* _ACTION ITEM_:
Word for word, restate the listing; omit the pictures.

*** Opening of SUPPLIED DATA ***

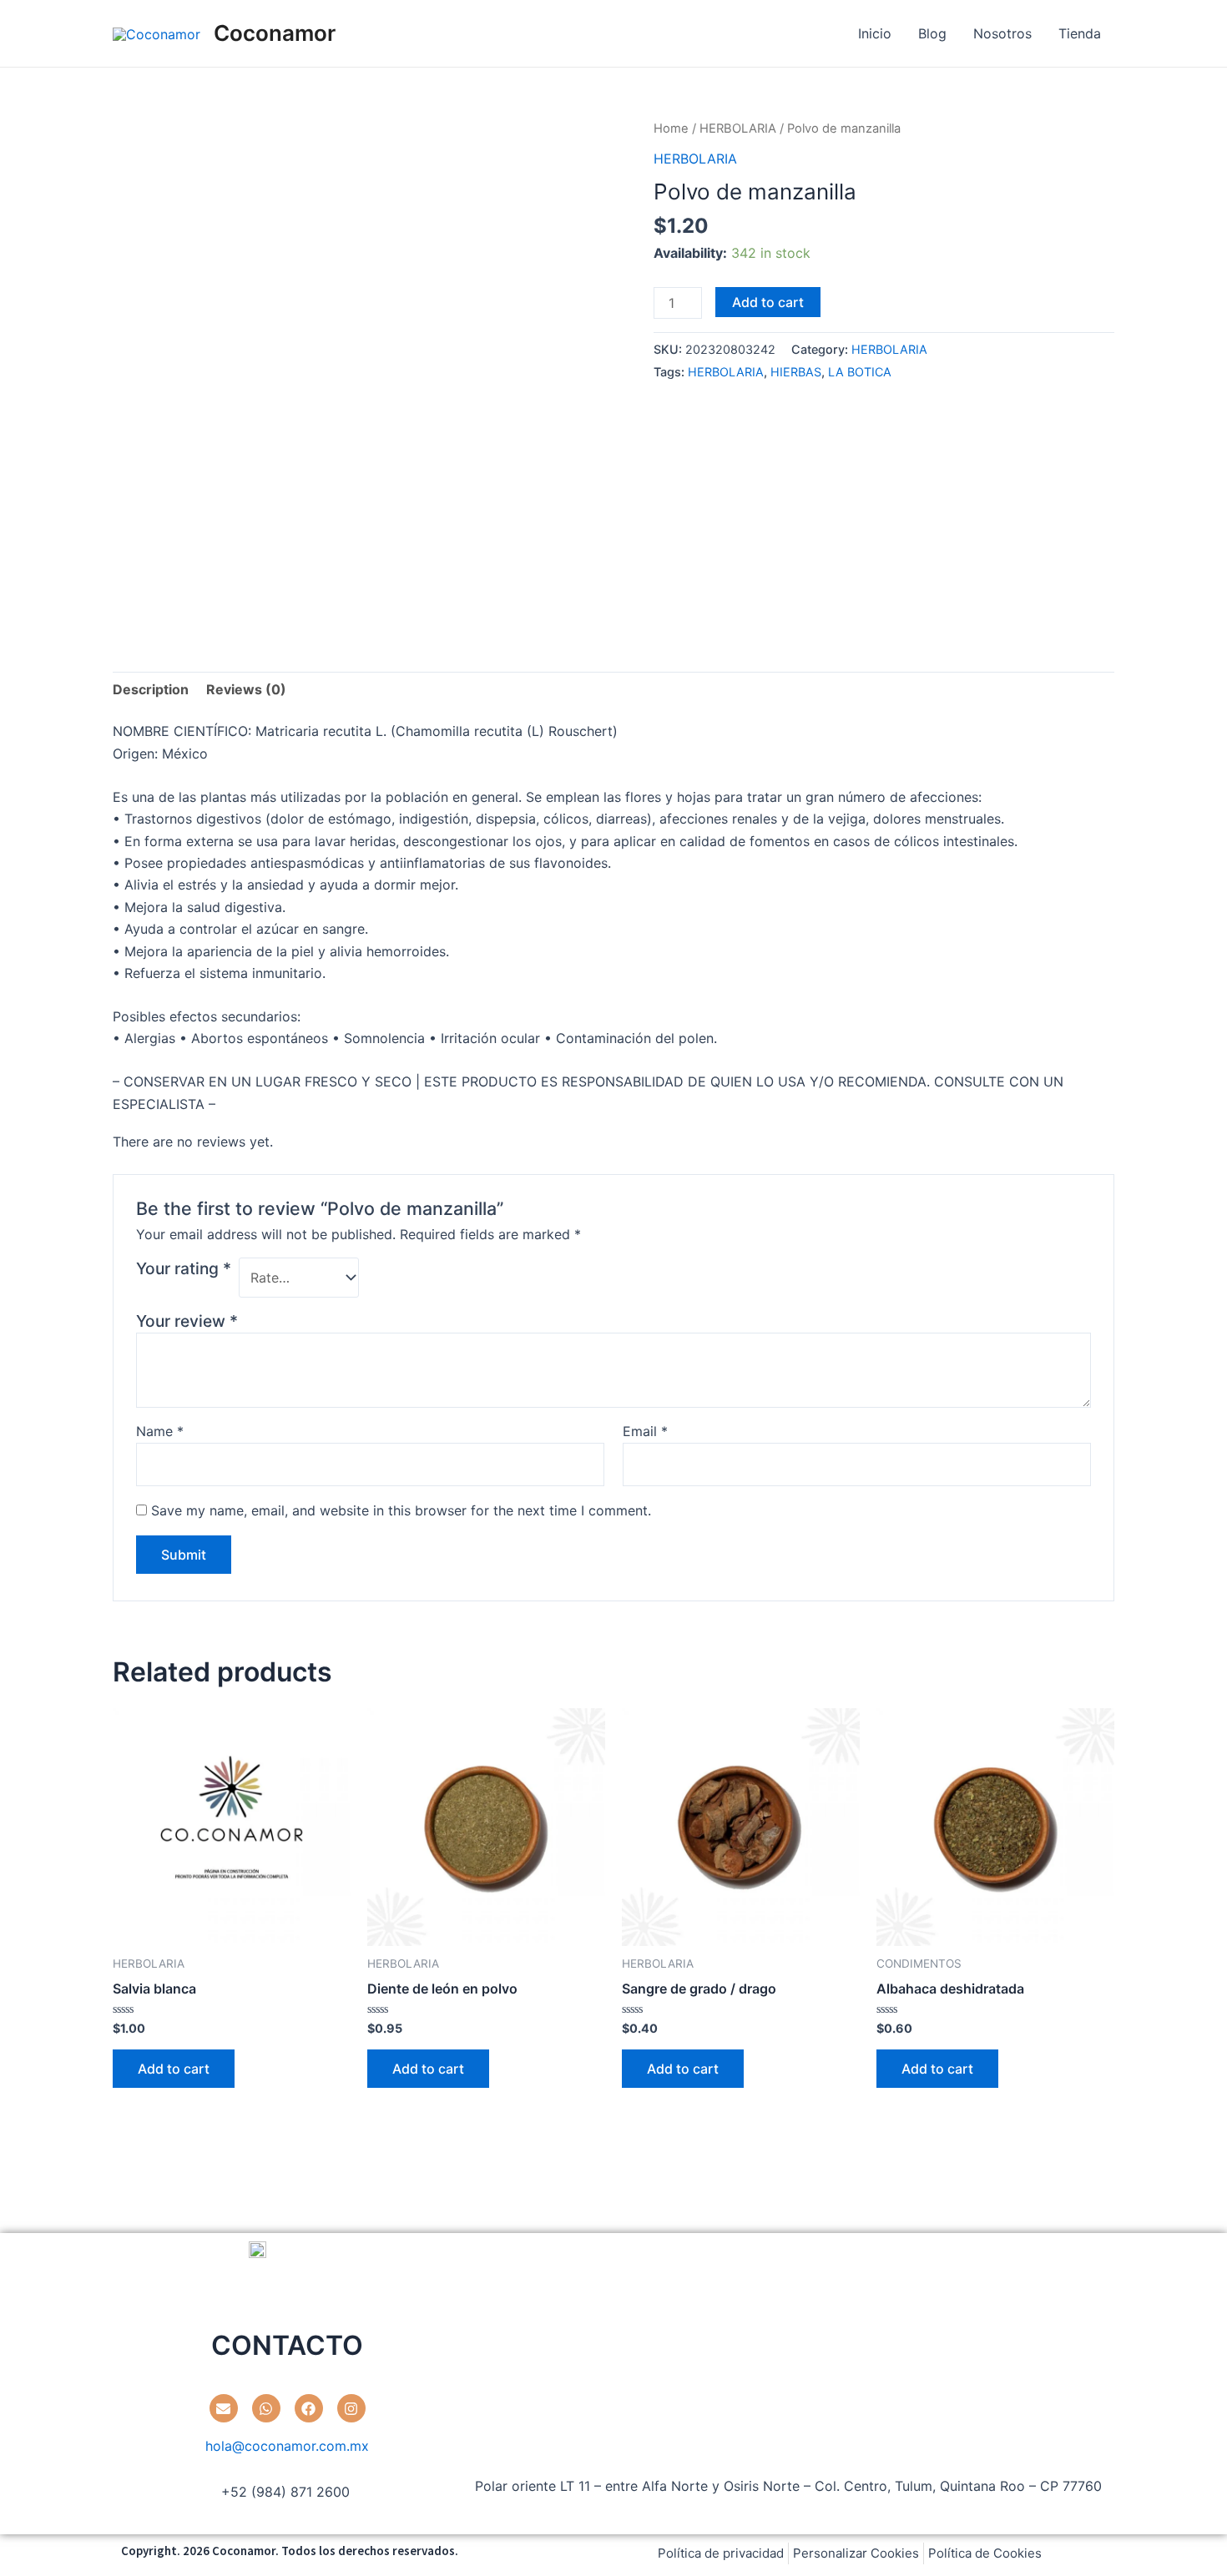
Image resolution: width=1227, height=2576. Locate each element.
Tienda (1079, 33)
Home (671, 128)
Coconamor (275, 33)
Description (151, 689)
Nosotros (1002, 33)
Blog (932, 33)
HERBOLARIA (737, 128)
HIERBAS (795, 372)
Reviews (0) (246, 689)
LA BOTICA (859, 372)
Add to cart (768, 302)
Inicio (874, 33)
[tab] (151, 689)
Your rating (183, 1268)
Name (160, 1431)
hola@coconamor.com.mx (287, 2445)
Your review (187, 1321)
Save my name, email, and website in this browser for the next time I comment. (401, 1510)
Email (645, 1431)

*** Close of SUPPLIED DATA ***

* _SOLUTION FOR THIS PROBLEM_:
Image resolution: width=1227, height=2576. Locate each element.
Tienda (1079, 33)
Home (671, 128)
Coconamor (275, 33)
Description (151, 689)
Nosotros (1002, 33)
Blog (932, 33)
HERBOLARIA (737, 128)
HIERBAS (795, 372)
Reviews (0) (246, 689)
LA BOTICA (859, 372)
Add to cart (768, 302)
Inicio (874, 33)
[tab] (151, 689)
Your rating (183, 1268)
Name (160, 1431)
hola@coconamor.com.mx (287, 2445)
Your review (187, 1321)
Save my name, email, and website in this browser for the next time I comment. (401, 1510)
Email (645, 1431)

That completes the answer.